Was den Menschen am Leben erhält.
Was mich am Leben erhält.
Der gesamte medizinische und pflegende Bereich, die Lebensmittelversorgung, Wasser, Strom, Müllabfuhr, die Banken usw.

Das leuchtet mir ein.

Doch eine Frage blieb:

Warum hat niemand in der Politik auf den Protest der Kirchen gehört, als man sie kurzerhand als nicht systemrelevant abschob?

Wie? Was? Es hat niemand protestiert? Kein Bischof? Weder bei Katholens noch bei Evangelens?

Da bin ich ins Grübeln gekommen.

Dass unser Staat Messen und Gottesdienste als nicht systemrelevant einstuft, nehme ich ihm nicht übel. Der Staat sieht auf Kirchen zu Coronazeiten erst einmal als Versammlungsorte, die ebenso zu schließen sind wie öffentliche Grillplätze im Stadtpark.

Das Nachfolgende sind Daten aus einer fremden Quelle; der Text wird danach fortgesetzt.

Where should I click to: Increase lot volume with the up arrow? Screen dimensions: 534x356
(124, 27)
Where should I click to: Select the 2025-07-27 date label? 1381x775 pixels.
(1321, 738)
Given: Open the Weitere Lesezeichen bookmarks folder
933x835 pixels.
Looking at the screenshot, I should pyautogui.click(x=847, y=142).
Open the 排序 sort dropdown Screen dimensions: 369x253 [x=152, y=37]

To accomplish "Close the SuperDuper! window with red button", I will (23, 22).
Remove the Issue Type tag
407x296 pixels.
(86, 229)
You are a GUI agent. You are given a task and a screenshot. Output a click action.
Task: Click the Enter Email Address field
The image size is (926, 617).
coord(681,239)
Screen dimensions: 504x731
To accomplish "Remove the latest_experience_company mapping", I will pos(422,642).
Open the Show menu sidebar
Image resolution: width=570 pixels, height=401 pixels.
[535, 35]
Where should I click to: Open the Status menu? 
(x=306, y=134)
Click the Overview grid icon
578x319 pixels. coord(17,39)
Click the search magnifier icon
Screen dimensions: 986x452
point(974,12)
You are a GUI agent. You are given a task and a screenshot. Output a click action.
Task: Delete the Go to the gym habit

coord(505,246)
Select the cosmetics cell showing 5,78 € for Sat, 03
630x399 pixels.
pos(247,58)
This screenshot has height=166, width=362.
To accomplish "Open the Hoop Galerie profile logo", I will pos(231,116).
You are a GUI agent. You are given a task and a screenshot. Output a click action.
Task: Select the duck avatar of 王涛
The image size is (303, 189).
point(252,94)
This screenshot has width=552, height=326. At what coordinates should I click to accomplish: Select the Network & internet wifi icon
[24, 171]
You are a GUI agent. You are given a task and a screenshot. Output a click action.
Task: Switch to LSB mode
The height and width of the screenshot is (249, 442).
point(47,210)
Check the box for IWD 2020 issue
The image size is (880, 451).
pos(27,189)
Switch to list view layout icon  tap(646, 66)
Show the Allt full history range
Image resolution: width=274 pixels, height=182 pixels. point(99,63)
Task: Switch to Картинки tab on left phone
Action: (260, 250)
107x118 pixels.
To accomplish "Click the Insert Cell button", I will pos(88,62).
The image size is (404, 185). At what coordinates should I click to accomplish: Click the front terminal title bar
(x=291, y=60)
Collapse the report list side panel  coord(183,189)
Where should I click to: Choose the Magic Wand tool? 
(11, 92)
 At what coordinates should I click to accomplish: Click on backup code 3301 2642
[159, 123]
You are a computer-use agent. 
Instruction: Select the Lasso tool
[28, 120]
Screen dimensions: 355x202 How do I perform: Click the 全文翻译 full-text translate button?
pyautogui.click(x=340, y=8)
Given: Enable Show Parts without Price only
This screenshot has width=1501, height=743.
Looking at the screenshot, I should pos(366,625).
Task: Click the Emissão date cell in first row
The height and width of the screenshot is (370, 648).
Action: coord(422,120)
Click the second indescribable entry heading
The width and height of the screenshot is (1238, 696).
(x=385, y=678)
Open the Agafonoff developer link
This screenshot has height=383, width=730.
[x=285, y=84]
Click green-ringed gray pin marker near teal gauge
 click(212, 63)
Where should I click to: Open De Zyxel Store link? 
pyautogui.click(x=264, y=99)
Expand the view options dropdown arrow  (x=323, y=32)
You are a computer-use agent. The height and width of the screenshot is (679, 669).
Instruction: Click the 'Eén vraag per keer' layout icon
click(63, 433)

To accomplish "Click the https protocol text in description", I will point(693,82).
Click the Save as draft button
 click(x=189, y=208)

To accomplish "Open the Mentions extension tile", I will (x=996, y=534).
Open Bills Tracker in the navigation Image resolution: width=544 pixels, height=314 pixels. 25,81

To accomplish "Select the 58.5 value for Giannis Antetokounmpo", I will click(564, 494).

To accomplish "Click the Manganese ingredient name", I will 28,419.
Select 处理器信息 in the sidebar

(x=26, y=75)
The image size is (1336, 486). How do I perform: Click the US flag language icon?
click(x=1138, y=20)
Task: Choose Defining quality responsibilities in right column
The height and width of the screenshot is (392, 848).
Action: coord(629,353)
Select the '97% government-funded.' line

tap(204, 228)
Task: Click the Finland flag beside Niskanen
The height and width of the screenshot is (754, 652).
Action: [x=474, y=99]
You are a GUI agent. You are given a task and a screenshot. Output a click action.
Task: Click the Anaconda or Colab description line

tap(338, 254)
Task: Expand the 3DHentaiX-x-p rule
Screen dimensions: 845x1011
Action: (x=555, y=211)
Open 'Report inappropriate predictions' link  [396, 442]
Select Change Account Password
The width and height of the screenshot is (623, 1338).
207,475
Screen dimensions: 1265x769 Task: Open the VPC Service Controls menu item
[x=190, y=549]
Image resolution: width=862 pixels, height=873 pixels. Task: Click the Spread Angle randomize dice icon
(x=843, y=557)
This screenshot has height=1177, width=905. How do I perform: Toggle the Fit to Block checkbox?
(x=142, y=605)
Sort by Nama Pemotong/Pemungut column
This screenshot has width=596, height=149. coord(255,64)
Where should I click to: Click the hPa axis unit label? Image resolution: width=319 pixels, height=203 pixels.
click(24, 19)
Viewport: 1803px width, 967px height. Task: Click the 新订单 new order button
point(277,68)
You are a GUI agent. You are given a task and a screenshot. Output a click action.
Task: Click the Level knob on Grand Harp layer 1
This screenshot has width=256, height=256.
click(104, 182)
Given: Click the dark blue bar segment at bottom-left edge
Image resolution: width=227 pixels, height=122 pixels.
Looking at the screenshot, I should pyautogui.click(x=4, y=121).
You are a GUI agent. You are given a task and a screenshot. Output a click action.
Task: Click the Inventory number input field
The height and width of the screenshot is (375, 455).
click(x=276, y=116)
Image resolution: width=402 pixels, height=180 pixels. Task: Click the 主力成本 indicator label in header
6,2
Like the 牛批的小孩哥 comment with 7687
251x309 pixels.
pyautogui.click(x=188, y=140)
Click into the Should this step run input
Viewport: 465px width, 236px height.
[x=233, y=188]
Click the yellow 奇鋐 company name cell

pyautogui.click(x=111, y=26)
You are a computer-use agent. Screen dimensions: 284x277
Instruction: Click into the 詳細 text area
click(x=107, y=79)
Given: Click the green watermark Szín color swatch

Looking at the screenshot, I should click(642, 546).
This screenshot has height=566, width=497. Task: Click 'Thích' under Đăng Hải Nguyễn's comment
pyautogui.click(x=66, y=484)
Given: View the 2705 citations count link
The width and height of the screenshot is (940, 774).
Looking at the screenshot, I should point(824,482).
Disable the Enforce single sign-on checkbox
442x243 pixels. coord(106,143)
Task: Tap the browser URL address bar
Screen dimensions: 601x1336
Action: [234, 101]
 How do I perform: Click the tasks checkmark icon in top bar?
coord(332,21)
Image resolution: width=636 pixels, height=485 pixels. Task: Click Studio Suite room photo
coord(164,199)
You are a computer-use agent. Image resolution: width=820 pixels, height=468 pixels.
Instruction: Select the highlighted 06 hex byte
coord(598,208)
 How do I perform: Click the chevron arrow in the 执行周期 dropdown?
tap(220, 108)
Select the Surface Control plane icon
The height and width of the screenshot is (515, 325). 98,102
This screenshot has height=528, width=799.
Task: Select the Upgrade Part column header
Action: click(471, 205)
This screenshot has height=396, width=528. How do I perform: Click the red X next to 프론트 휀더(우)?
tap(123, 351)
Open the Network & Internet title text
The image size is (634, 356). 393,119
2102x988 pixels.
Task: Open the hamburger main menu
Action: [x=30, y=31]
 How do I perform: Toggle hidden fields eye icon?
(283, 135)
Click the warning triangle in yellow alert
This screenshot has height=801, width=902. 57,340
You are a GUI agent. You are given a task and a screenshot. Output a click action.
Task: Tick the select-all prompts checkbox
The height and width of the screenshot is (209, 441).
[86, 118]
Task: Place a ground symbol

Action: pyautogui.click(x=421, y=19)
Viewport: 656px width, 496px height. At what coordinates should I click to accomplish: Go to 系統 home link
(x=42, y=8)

Den Einspruch aber erwarte ich von meiner Kirche. Und dort er ist ausgeblieben. Der Staat hat entschieden:
"Eure Messen und Gottesdienste sind nichts, was das System - was der Mensch - lebensnotwendig braucht."
Und unsere Hirten haben genickt und sind nach Hause gegangen.

Ich will ehrlich sein: Anfangs empfand ich das nicht als schlimm. Plötzlich gab es massenweise Messen und Gottesdienste im Fernsehen oder online im Livestream, Gebetstreffen im Internet - wer brauchte da noch den Gang in die Kirche, die Gemeinde, die tatsächliche Eucharistie?

Ich.

Weil es für mich in einem anderen Wortsinne "über-lebens-wichtig" ist, nämlich über mein Leben hinaus wirkend.

Den Supermarkt und mein Büro darf ich weiterhin betreten. In der Bäckerei und in der Eisdiele darf ich mich in die Verkaufsschlange stellen. Weil dies alles als systemrelevant gilt, weil man mir den gesunden Menschenverstand zutraut, den nötigen Abstand einzuhalten, weil entsprechende hygienische Vorkehrungen getroffen werden.

Ist mein Glaube weniger wert als ein Schokoeis mit Sahne?

Unsere Hirten scheinen dieser Meinung zu sein.

1 Kommentar:

  1. Mir geht es ähnlich wie Dir.
    Wobei ich eher umgekehrt frage: Warum sind Eisdielen und Süßkramläden eigentlich systemrelevant? Bricht die Gesellschaft zusammen, wenn es zu Ostern keine Blätterkrokanteier gibt? Ich fände das zwar sehr bedauerlich, aber ernsthaft: Systemrelevant?
    Wie systemrelevant Kirchen sind, merkte ich übrigens heute nachmittag, als ich zur stillen Anbetung in die Kirche ging. Normalerweise finden sich da auch sonntags nicht allzu viele Leute. Jetzt standen sie Schlange, weil nicht mehr als zehn auf einmal in der Kirche sein sollten.
    Vielleicht wird uns die Relevanz der Kirche gerade besonders klar.